Hesla began his career in the late 1940s at a Canadian engineering firm, where he worked in manufacturing and sales support. He later moved to Brazil and worked as an engineer at large hydroelectric power plants. When he returned to the United States, he became an assistant manager in a construction firm.

He was also an entrepreneur, founding two companies in Washington state: the consulting firm Hesla and Associates on Camano Island and the electrical engineering firm EngePower-USA in Edmonds.

Hesla received the IEEE Wilson Transnational Award in 1998 from IEEE Member and Geographic Activities.
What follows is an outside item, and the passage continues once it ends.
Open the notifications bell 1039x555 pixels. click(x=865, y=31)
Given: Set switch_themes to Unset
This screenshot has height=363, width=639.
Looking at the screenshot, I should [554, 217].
He was then awarded the 2017 IEEE Kaufmann Award for outstanding contributions to industrial systems development.

He received his bachelor’s degree in electrical engineering in 1947 from the University of British Columbia at Vancouver.

David Douglas Stephen

Electrical Engineer

Life member, 100; died March 1

Stephen has held management positions at British Thomson-Houston electrical equipment company in Rugby, England. He joined BTH in 1942 after receiving a Bachelor of Science in Engineering from the University of Glasgow. While with the company, he was chief engineer on several large scale projects, including the Lochaber Aluminum Smelter plant in Scotland, the last plant of its kind in the UK. Aluminum smelters extract refined metals from ores.

He helped design, install and test large bulk carriers and tankers, including the SS. Canberra and HMS Challenger.

Steven retired in 1994 as CTO of BTH.

In 1958 Stephen Synchronous motors and capacitors was published. It was the first of three books he wrote on energy and engineering.

He joined the IEEE in 1963. He was also a member of Beama and a life member of the Institute of Engineering and Technology.

In 1984, he was awarded the Freedom of the City Award, given by London for Lifetime Achievement.

Bert de Cat

Biomedical engineer

Life senior member, 93; died February 1

De Cat founded the engineering firm Bio-Tech Co. in Ontario, Canada. There he developed a liquid sample transfer apparatus for which he received a Canadian patent.

He started his career with Canadair, an aviation company based in Montreal. He helped install avionics on the CP-107 Argus, a maritime patrol aircraft designed and built for the Royal Canadian Air Force. De Cat left Canadair to work at the RCA research lab in Montreal before moving to Saskatoon to join the electrical engineering department at the University of Saskatchewan.

After several years of teaching, in 1963 he moved to Toronto and began working at the Institute for Biomedical Engineering at the University of Toronto. There he worked as a process engineer for 12 years.

He founded Bio-Tech in 1970 in Linden, Ontario and relocated the company to nearby Troy in the early 1990s. He retired in 2020.

A radio amateur since his teenage years, de Cat was a member of the ARRL, the Antique Wireless Association and the London Vintage Radio Club. He was a life member of the Amateur Radio Satellite Corporation.

He received his associate’s degree in electronic technology in 1955 from the Provincial Institute of Technology and the Arts (now Southern Alberta Institute of Technology) in Calgary, Canada.